§ **CEL ZADANIA**: Przekształć wszystkie poniższe pozycje w listę numerowaną i pomiń puste wiersze.

§ **PODANE POZYCJE**:

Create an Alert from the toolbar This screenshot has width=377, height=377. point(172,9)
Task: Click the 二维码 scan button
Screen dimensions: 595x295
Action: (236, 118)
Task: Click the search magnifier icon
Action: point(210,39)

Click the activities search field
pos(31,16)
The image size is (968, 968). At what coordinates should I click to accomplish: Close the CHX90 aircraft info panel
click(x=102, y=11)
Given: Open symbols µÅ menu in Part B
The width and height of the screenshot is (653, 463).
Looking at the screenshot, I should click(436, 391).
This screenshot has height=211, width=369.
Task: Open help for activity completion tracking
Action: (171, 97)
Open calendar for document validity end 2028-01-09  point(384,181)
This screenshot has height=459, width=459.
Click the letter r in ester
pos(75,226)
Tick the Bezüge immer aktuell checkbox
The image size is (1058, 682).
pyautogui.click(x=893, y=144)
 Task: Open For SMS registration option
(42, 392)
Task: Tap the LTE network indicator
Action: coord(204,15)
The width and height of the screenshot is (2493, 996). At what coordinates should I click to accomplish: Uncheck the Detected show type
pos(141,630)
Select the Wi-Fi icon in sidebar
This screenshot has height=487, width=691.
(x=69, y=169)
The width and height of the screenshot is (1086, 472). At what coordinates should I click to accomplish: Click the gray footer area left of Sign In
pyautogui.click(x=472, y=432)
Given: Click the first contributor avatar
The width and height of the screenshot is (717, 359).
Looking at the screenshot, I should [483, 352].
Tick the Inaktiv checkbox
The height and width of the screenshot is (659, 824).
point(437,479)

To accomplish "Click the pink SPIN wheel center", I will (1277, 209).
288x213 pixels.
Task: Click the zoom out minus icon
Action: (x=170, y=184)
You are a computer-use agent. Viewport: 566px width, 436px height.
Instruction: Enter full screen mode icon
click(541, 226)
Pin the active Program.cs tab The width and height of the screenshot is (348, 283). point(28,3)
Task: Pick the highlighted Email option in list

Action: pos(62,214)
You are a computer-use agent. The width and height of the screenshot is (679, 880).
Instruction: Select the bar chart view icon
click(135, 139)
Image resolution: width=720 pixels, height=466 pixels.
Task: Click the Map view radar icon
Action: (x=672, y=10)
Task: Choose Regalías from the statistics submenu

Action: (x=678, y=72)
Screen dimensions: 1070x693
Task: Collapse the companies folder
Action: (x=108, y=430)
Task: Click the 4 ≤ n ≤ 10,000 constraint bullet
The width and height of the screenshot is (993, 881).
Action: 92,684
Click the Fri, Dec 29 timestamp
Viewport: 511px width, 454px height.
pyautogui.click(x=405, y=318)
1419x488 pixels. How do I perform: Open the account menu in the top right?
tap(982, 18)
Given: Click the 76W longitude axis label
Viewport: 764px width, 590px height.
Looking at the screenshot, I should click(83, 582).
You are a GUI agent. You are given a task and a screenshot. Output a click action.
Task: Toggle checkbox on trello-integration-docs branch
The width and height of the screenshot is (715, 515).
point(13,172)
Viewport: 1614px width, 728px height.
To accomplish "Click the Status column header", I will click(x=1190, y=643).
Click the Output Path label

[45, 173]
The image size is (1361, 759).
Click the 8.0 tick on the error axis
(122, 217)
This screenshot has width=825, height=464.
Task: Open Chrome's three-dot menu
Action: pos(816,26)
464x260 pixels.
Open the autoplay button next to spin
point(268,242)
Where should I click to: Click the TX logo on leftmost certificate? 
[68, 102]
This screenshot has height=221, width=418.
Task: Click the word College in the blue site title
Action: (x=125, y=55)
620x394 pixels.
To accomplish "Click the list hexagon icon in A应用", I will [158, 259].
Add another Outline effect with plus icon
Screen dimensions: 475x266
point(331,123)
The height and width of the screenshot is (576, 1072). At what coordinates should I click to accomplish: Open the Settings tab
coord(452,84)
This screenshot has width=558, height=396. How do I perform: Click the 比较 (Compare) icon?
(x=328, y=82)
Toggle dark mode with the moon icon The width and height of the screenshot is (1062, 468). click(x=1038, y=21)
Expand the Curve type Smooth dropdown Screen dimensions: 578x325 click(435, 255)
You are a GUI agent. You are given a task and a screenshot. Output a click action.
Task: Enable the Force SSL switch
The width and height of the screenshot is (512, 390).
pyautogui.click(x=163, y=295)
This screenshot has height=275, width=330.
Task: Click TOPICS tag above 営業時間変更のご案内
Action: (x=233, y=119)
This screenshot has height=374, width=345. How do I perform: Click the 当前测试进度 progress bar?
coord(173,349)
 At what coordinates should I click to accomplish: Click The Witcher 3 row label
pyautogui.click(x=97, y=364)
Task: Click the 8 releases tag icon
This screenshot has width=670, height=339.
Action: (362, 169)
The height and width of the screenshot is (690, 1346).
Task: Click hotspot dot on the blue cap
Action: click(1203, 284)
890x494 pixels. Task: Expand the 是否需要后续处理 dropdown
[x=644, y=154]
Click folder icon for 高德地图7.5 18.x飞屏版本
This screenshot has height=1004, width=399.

§ **ODPOWIEDŹ NA ZADANIE**:
1. Create an Alert from the toolbar This screenshot has width=377, height=377. point(172,9)
2. Task: Click the 二维码 scan button
3. Screen dimensions: 595x295
4. Action: (236, 118)
5. Task: Click the search magnifier icon
6. Action: point(210,39)
7. Click the activities search field
8. pos(31,16)
9. The image size is (968, 968). At what coordinates should I click to accomplish: Close the CHX90 aircraft info panel
10. click(x=102, y=11)
11. Given: Open symbols µÅ menu in Part B
12. The width and height of the screenshot is (653, 463).
13. Looking at the screenshot, I should click(436, 391).
14. This screenshot has height=211, width=369.
15. Task: Open help for activity completion tracking
16. Action: (171, 97)
17. Open calendar for document validity end 2028-01-09  point(384,181)
18. This screenshot has height=459, width=459.
19. Click the letter r in ester
20. pos(75,226)
21. Tick the Bezüge immer aktuell checkbox
22. The image size is (1058, 682).
23. pyautogui.click(x=893, y=144)
24.  Task: Open For SMS registration option
25. (42, 392)
26. Task: Tap the LTE network indicator
27. Action: coord(204,15)
28. The width and height of the screenshot is (2493, 996). At what coordinates should I click to accomplish: Uncheck the Detected show type
29. pos(141,630)
30. Select the Wi-Fi icon in sidebar
31. This screenshot has height=487, width=691.
32. (x=69, y=169)
33. The width and height of the screenshot is (1086, 472). At what coordinates should I click to accomplish: Click the gray footer area left of Sign In
34. pyautogui.click(x=472, y=432)
35. Given: Click the first contributor avatar
36. The width and height of the screenshot is (717, 359).
37. Looking at the screenshot, I should [483, 352].
38. Tick the Inaktiv checkbox
39. The height and width of the screenshot is (659, 824).
40. point(437,479)
41. To accomplish "Click the pink SPIN wheel center", I will (1277, 209).
42. 288x213 pixels.
43. Task: Click the zoom out minus icon
44. Action: (x=170, y=184)
45. You are a computer-use agent. Viewport: 566px width, 436px height.
46. Instruction: Enter full screen mode icon
47. click(541, 226)
48. Pin the active Program.cs tab The width and height of the screenshot is (348, 283). point(28,3)
49. Task: Pick the highlighted Email option in list
50. Action: pos(62,214)
51. You are a computer-use agent. The width and height of the screenshot is (679, 880).
52. Instruction: Select the bar chart view icon
53. click(135, 139)
54. Image resolution: width=720 pixels, height=466 pixels.
55. Task: Click the Map view radar icon
56. Action: (x=672, y=10)
57. Task: Choose Regalías from the statistics submenu
58. Action: (x=678, y=72)
59. Screen dimensions: 1070x693
60. Task: Collapse the companies folder
61. Action: (x=108, y=430)
62. Task: Click the 4 ≤ n ≤ 10,000 constraint bullet
63. The width and height of the screenshot is (993, 881).
64. Action: 92,684
65. Click the Fri, Dec 29 timestamp
66. Viewport: 511px width, 454px height.
67. pyautogui.click(x=405, y=318)
68. 1419x488 pixels. How do I perform: Open the account menu in the top right?
69. tap(982, 18)
70. Given: Click the 76W longitude axis label
71. Viewport: 764px width, 590px height.
72. Looking at the screenshot, I should click(83, 582).
73. You are a GUI agent. You are given a task and a screenshot. Output a click action.
74. Task: Toggle checkbox on trello-integration-docs branch
75. The width and height of the screenshot is (715, 515).
76. point(13,172)
77. Viewport: 1614px width, 728px height.
78. To accomplish "Click the Status column header", I will click(x=1190, y=643).
79. Click the Output Path label
80. [45, 173]
81. The image size is (1361, 759).
82. Click the 8.0 tick on the error axis
83. (122, 217)
84. This screenshot has width=825, height=464.
85. Task: Open Chrome's three-dot menu
86. Action: pos(816,26)
87. 464x260 pixels.
88. Open the autoplay button next to spin
89. point(268,242)
90. Where should I click to: Click the TX logo on leftmost certificate? 
91. [68, 102]
92. This screenshot has height=221, width=418.
93. Task: Click the word College in the blue site title
94. Action: (x=125, y=55)
95. 620x394 pixels.
96. To accomplish "Click the list hexagon icon in A应用", I will [158, 259].
97. Add another Outline effect with plus icon
98. Screen dimensions: 475x266
99. point(331,123)
100. The height and width of the screenshot is (576, 1072). At what coordinates should I click to accomplish: Open the Settings tab
101. coord(452,84)
102. This screenshot has width=558, height=396. How do I perform: Click the 比较 (Compare) icon?
103. (x=328, y=82)
104. Toggle dark mode with the moon icon The width and height of the screenshot is (1062, 468). click(x=1038, y=21)
105. Expand the Curve type Smooth dropdown Screen dimensions: 578x325 click(435, 255)
106. You are a GUI agent. You are given a task and a screenshot. Output a click action.
107. Task: Enable the Force SSL switch
108. The width and height of the screenshot is (512, 390).
109. pyautogui.click(x=163, y=295)
110. This screenshot has height=275, width=330.
111. Task: Click TOPICS tag above 営業時間変更のご案内
112. Action: (x=233, y=119)
113. This screenshot has height=374, width=345. How do I perform: Click the 当前测试进度 progress bar?
114. coord(173,349)
115.  At what coordinates should I click to accomplish: Click The Witcher 3 row label
116. pyautogui.click(x=97, y=364)
117. Task: Click the 8 releases tag icon
118. This screenshot has width=670, height=339.
119. Action: (362, 169)
120. The height and width of the screenshot is (690, 1346).
121. Task: Click hotspot dot on the blue cap
122. Action: click(1203, 284)
123. 890x494 pixels. Task: Expand the 是否需要后续处理 dropdown
124. [x=644, y=154]
125. Click folder icon for 高德地图7.5 18.x飞屏版本
126. This screenshot has height=1004, width=399.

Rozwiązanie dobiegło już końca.